GTDT: Quelles sont les pratiques exemplaires que les organisations de votre pays mettent en œuvre afin d’améliorer leur capacité d’intervention en matière de cybersécurité?

Rachel St John: Comme pratique exemplaire, de nombreuses organisations ayant des activités au Canada établissent des plans de cybersécurité exhaustifs traitant expressément de la mise en œuvre de l’intervention en cas d’incident. Ces plans sont très personnalisés et ils définissent les rôles et les responsabilités essentiels dans l’organisation. Ils comportent nécessairement un exercice de préparation détaillé portant sur les données et les risques propres de l’organisation.

Les plans de cybersécurité traitent entre autres des questions essentielles suivantes.

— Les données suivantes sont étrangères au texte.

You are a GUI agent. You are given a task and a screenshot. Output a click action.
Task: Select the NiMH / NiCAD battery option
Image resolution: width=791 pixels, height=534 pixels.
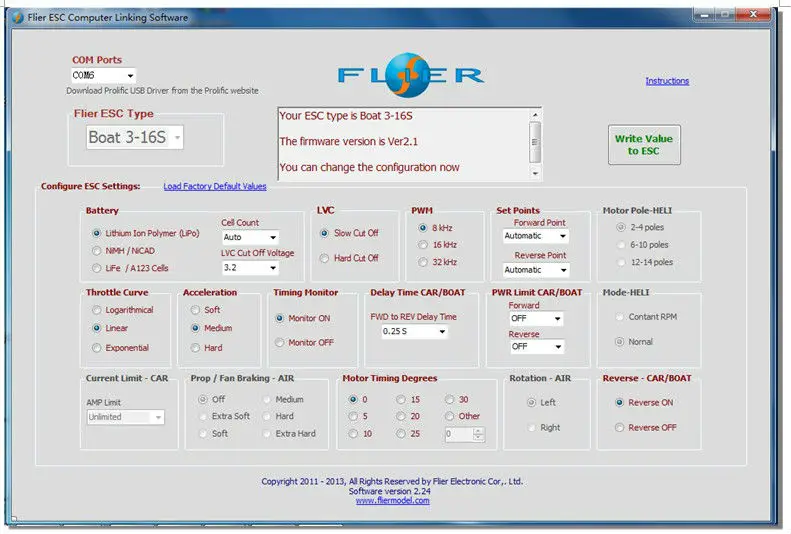tap(97, 251)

  • La définition des rôles et des responsabilités essentiels des membres de l’organisation, y compris la désignation de la fonction administrative qui jouera le rôle de coordonnateur de l’intervention.
  • L’élaboration de stratégies de maintien du privilège juridique à l’égard des communications et des documents relatifs à un incident.
  • L’attribution d’une responsabilité relative à la tenue d’un registre exact, complet et à jour à l’égard de l’atteinte à la sécurité et des décisions prises relativement à l’intervention.
  • L’illustration de mesures pertinentes de confinement de l’atteinte à la sécurité et d’étapes de vérification qui concordent avec les risques propres à l’organisation.
  • La détermination des obligations de donner avis et de déclaration applicables dans les territoires concernés, y compris celles de déclaration aux intéressés et aux autorités de réglementation prescrites par les lois canadiennes sur la protection de la vie privée.
  • La planification des communications et des relations avec les parties prenantes en cas d’incident.

Une fois qu’elles ont élaboré leur plan, les organisations devraient réaliser périodiquement des simulations afin de former leur personnel à intervenir en cas d’atteinte à la cybersécurité et de déceler d’éventuelles lacunes du plan ou les points de celui-ci qui méritent d’être améliorés.

[traduction] « Même les meilleures ententes de confidentialité ne peuvent avoir préséance sur les lois locales d’un territoire étranger, y compris les lois portant sur l’application de la loi et sur la sécurité nationale. »


GTDT: Y a-t-il des préoccupations particulières concernant la protection des renseignements personnels et la sécurité des données dont les entreprises doivent tenir compte lorsqu’elles envisagent de transférer leurs données dans un environnement infonuagique?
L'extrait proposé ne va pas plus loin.